DATA EXCERPTS —
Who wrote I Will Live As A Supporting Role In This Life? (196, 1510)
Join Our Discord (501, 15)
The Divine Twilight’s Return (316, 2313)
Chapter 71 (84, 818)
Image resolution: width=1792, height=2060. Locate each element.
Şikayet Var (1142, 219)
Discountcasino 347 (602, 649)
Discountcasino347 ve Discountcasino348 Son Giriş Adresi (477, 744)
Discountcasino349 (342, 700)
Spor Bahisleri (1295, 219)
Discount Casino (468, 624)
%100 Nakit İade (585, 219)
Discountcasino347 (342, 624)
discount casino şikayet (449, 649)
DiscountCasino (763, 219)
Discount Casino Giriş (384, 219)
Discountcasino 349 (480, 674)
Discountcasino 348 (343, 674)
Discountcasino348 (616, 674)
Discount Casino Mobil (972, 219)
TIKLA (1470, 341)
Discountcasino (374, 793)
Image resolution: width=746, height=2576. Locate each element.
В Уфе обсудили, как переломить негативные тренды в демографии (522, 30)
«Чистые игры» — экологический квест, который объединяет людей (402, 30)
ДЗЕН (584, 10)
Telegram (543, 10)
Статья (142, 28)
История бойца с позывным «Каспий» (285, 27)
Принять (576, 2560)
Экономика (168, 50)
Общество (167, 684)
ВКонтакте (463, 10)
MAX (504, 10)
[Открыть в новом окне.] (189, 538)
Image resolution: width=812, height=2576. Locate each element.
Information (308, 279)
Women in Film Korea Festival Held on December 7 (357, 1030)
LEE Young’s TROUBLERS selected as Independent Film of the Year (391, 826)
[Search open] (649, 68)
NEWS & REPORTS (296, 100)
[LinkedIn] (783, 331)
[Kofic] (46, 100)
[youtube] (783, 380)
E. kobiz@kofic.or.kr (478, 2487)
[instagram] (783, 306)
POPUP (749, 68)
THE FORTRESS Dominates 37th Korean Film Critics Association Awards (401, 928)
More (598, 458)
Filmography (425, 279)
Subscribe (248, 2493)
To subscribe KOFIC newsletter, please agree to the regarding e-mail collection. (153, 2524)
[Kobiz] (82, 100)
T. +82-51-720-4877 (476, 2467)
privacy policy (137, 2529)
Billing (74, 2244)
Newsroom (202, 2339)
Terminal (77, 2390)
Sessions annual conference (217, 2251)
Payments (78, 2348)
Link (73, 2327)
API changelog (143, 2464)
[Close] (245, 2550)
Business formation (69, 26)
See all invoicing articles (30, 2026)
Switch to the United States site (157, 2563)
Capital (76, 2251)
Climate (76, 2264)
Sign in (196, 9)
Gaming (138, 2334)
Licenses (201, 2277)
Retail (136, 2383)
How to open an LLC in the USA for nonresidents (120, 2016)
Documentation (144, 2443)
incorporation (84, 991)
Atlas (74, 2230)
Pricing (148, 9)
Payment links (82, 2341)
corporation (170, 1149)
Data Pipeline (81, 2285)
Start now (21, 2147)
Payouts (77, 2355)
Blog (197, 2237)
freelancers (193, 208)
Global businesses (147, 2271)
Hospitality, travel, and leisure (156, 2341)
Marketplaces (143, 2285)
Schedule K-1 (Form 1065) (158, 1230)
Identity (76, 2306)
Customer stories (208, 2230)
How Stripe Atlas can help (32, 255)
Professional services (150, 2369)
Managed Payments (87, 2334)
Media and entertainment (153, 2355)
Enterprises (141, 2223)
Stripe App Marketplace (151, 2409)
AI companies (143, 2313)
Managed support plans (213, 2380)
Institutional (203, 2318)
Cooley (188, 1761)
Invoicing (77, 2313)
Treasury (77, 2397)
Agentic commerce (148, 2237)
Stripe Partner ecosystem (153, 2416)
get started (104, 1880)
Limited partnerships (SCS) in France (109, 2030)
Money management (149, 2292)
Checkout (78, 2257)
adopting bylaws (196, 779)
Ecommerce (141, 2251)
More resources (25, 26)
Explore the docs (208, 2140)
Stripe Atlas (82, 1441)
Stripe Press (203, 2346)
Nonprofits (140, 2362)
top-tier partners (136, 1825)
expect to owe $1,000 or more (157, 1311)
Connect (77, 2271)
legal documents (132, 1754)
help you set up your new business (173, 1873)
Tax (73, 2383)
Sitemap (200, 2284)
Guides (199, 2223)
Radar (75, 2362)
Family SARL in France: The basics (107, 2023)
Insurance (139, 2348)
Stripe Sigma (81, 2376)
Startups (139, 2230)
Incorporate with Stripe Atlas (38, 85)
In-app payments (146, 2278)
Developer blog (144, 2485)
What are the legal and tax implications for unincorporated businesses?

BRIEF — Take the lines from the start of the records through the line holding "discount casino şikayet (449, 649)", both included, and please print them exactly, with nothing else.

RESPONSE AREA —
Who wrote I Will Live As A Supporting Role In This Life? (196, 1510)
Join Our Discord (501, 15)
The Divine Twilight’s Return (316, 2313)
Chapter 71 (84, 818)
Image resolution: width=1792, height=2060. Locate each element.
Şikayet Var (1142, 219)
Discountcasino 347 (602, 649)
Discountcasino347 ve Discountcasino348 Son Giriş Adresi (477, 744)
Discountcasino349 (342, 700)
Spor Bahisleri (1295, 219)
Discount Casino (468, 624)
%100 Nakit İade (585, 219)
Discountcasino347 (342, 624)
discount casino şikayet (449, 649)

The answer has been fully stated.